- _Problem to work on_
Write out every line of the material below, replacing each "marzo" with "March" and changing nothing else. Omit the pictures.

Begin Given entries

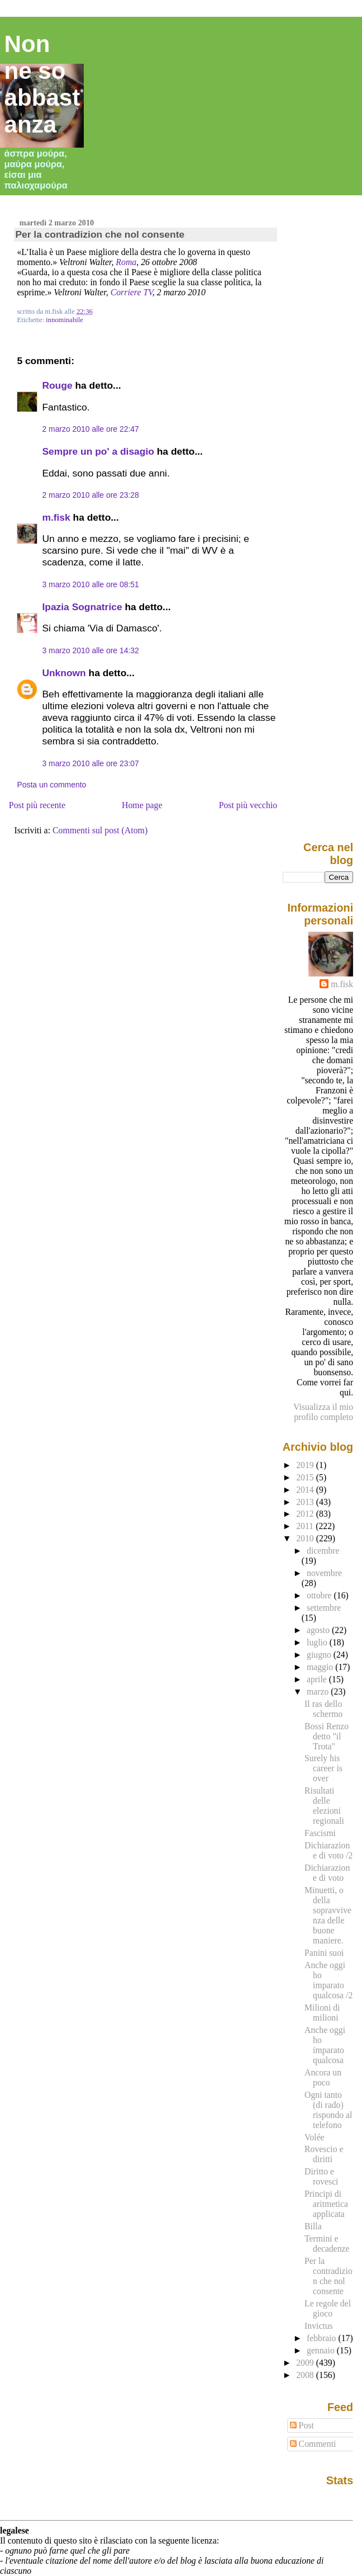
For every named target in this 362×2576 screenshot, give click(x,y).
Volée (314, 2137)
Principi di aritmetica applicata (326, 2204)
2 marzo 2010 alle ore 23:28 (90, 494)
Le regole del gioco (327, 2308)
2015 (306, 1477)
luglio (318, 1642)
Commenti (313, 2443)
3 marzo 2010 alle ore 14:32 (90, 650)
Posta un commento (51, 784)
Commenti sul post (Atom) (100, 830)
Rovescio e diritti (323, 2154)
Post (302, 2425)
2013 (306, 1502)
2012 (306, 1513)
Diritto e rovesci (321, 2176)
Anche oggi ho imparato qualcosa (324, 2045)
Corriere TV (132, 292)
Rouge (57, 385)
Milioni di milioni (322, 2012)
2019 (306, 1465)
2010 (306, 1538)
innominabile (64, 320)
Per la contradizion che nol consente (99, 234)
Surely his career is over (323, 1768)
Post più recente (37, 805)
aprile (318, 1679)
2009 (306, 2362)
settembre (324, 1607)
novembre (324, 1573)
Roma (126, 262)
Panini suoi (324, 1952)
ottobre (320, 1595)
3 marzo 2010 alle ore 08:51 (90, 584)
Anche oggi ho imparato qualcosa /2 (328, 1980)
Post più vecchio (248, 805)
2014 (306, 1489)
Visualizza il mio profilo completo (323, 1412)
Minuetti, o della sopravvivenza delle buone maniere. (327, 1915)
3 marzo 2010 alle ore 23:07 (90, 763)
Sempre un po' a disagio (98, 451)
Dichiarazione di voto (327, 1873)
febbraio (322, 2338)
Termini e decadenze (326, 2243)
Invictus (318, 2325)
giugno (320, 1654)
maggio (321, 1667)
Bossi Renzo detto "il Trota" (326, 1736)
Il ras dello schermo (323, 1709)
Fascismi (320, 1833)
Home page (142, 805)
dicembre (323, 1550)
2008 (306, 2375)
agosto (319, 1630)
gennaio (322, 2350)
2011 (306, 1526)
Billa (313, 2226)
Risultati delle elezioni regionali (324, 1805)
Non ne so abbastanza (42, 84)
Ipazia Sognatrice (82, 606)
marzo (319, 1691)
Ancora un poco (322, 2077)
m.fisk (56, 517)
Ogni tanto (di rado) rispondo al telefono (328, 2110)
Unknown (63, 672)
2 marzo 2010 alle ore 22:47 (90, 428)
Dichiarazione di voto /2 (328, 1850)
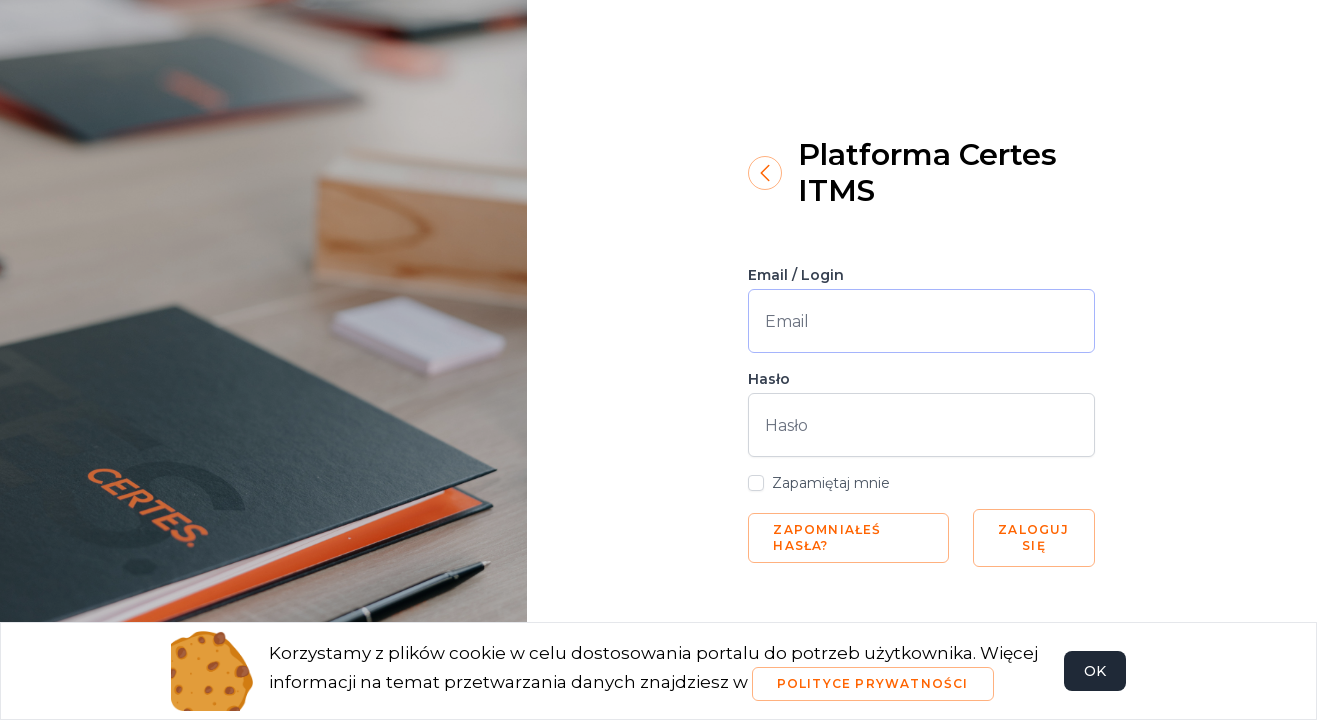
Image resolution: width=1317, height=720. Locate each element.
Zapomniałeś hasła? (827, 537)
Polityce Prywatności (873, 683)
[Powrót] (765, 173)
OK (1095, 671)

End Given entries

- _Exercise response_
For every named target in this 362×2576 screenshot, give click(x,y).
Volée (314, 2137)
Principi di aritmetica applicata (326, 2204)
2 March 2010 alle ore 23:28 (90, 494)
Le regole del gioco (327, 2308)
2015 (306, 1477)
luglio (318, 1642)
Commenti (313, 2443)
3 March 2010 alle ore 14:32 (90, 650)
Posta un commento (51, 784)
Commenti sul post (Atom) (100, 830)
Rovescio e diritti (323, 2154)
Post (302, 2425)
2013 (306, 1502)
2012 (306, 1513)
Diritto e rovesci (321, 2176)
Anche oggi ho imparato qualcosa (324, 2045)
Corriere TV (132, 292)
Rouge (57, 385)
Milioni di milioni (322, 2012)
2019 (306, 1465)
2010 (306, 1538)
innominabile (64, 320)
Per la contradizion che nol consente (99, 234)
Surely his career is over (323, 1768)
Post più recente (37, 805)
aprile (318, 1679)
2009 (306, 2362)
settembre (324, 1607)
novembre (324, 1573)
Roma (126, 262)
Panini suoi (324, 1952)
ottobre (320, 1595)
3 March 2010 alle ore 08:51 (90, 584)
Anche oggi ho imparato qualcosa /2 (328, 1980)
Post più vecchio (248, 805)
2014 (306, 1489)
Visualizza il mio profilo completo (323, 1412)
Minuetti, o della sopravvivenza delle buone maniere. (327, 1915)
3 March 2010 alle ore 23:07 (90, 763)
Sempre un po' a disagio (98, 451)
Dichiarazione di voto (327, 1873)
febbraio (322, 2338)
Termini e decadenze (326, 2243)
Invictus (318, 2325)
giugno (320, 1654)
maggio (321, 1667)
Bossi Renzo detto "il Trota" (326, 1736)
Il ras dello schermo (323, 1709)
Fascismi (320, 1833)
Home page (142, 805)
dicembre (323, 1550)
2008 (306, 2375)
agosto (319, 1630)
gennaio (322, 2350)
2011 (306, 1526)
Billa (313, 2226)
Risultati delle elezioni regionali (324, 1805)
Non ne so abbastanza (42, 84)
Ipazia Sognatrice (82, 606)
March (319, 1691)
Ancora un poco (322, 2077)
m.fisk (56, 517)
Ogni tanto (di rado) rispondo al telefono (328, 2110)
Unknown (63, 672)
2 March 2010 alle ore 22:47 (90, 428)
Dichiarazione di voto /2 (328, 1850)
Image resolution: width=1317, height=720. Locate each element.
Zapomniałeś hasła? (827, 537)
Polityce Prywatności (873, 683)
[Powrót] (765, 173)
OK (1095, 671)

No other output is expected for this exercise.